If I'm reading this right, if a module crashes at the same time the mod manager has the lock for an unrelated reason (perhaps adding a resource to a different module), we'll give up on restarting the module? Is there some other means that would restart it?

And I suppose the problem (based on the comment) from just using the mod.inRecoveryLock here is that module reconfiguration does not take the in recovery lock, but would need to (for the purpose of serializing with restarts -- which it definitely does from a logic perspective)?

Copy link
Member Author

Choose a reason for hiding this comment

The reason will be displayed to describe this comment to others. Learn more.

we'll give up on restarting the module

Correct

Is there some other means that would restart it?

Not that I'm aware of

And I suppose the problem (based on the comment) from just using the mod.inRecoveryLock here is that module reconfiguration does not take the in recovery lock...

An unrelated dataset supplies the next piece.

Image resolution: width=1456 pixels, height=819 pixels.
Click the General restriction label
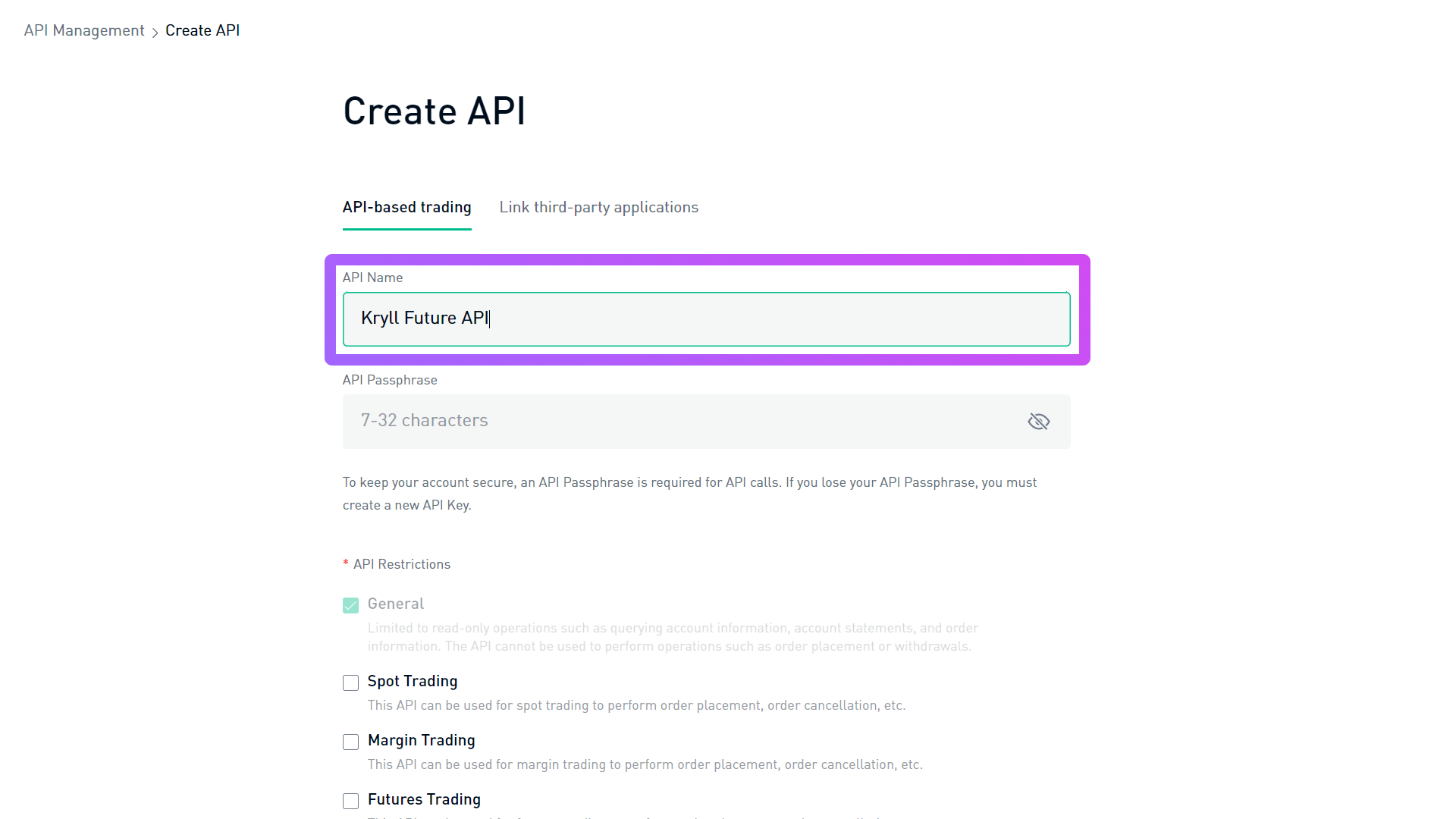point(395,604)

Correct, that lock was only ever taken by the restart callback. I actually removed it (and that weird atomic bool) since taking the modmananger lock made it unnecessary.

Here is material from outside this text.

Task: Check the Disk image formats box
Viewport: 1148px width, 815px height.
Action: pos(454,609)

@viambot viambot added safe to test This pull request is marked safe to test from a trusted zone and removed safe to test This pull request is marked safe to test from a trusted zone labels May 9, 2025
@viambot viambot added safe to test This pull request is marked safe to test from a trusted zone and removed safe to test This pull request is marked safe to test from a trusted zone labels May 9, 2025
@viambot viambot added safe to test This pull request is marked safe to test from a trusted zone and removed safe to test This pull request is marked safe to test from a trusted zone labels May 9, 2025
@viambot viambot added safe to test This pull request is marked safe to test from a trusted zone and removed safe to test This pull request is marked safe to test from a trusted zone labels May 9, 2025
@viambot viambot added safe to test This pull request is marked safe to test from a trusted zone and removed safe to test This pull request is marked safe to test from a trusted zone labels May 13, 2025
@viambot viambot added safe to test This pull request is marked safe to test from a trusted zone and removed safe to test This pull request is marked safe to test from a trusted zone labels May 13, 2025
@viambot viambot removed the safe to test This pull request is marked safe to test from a trusted zone label May 14, 2025
@viambot viambot added the safe to test This pull request is marked safe to test from a trusted zone label May 14, 2025
@viambot viambot added safe to test This pull request is marked safe to test from a trusted zone and removed safe to test This pull request is marked safe to test from a trusted zone labels May 14, 2025
@viambot viambot added safe to test This pull request is marked safe to test from a trusted zone and removed safe to test This pull request is marked safe to test from a trusted zone labels May 14, 2025
@viambot viambot added safe to test This pull request is marked safe to test from a trusted zone and removed safe to test This pull request is marked safe to test from a trusted zone labels May 14, 2025
@viambot viambot added safe to test This pull request is marked safe to test from a trusted zone and removed safe to test This pull request is marked safe to test from a trusted zone labels May 15, 2025
@jmatth
Copy link
Member Author

jmatth commented May 15, 2025

Ok, this should be good to go now. Sorry for the extra noise that moving module and it's methods into their own file causes. The functional changes are all in modmanager:

  • When removing a module we now always set pendingRemoval even if it doesn't have any resources
  • In the unexpected restart handler, we
    • Take the manager lock to avoid racing with any Reconfigure calls or similar
      • This also removed the need for separate restart locks / atomics on the module itself so I removed them
    • Check if the module is either pending removal or the process is already running, and abandon the restart attempt if so

@jmatth jmatth requested a review from dgottlieb May 15, 2025 14:34
// closed.
// Always mark pendingRemoval even if there is no more work to do because the
// restart handler checks it to avoid restarting a removed module.
mod.pendingRemoval = true
Copy link
Member

Choose a reason for hiding this comment

The reason will be displayed to describe this comment to others. Learn more.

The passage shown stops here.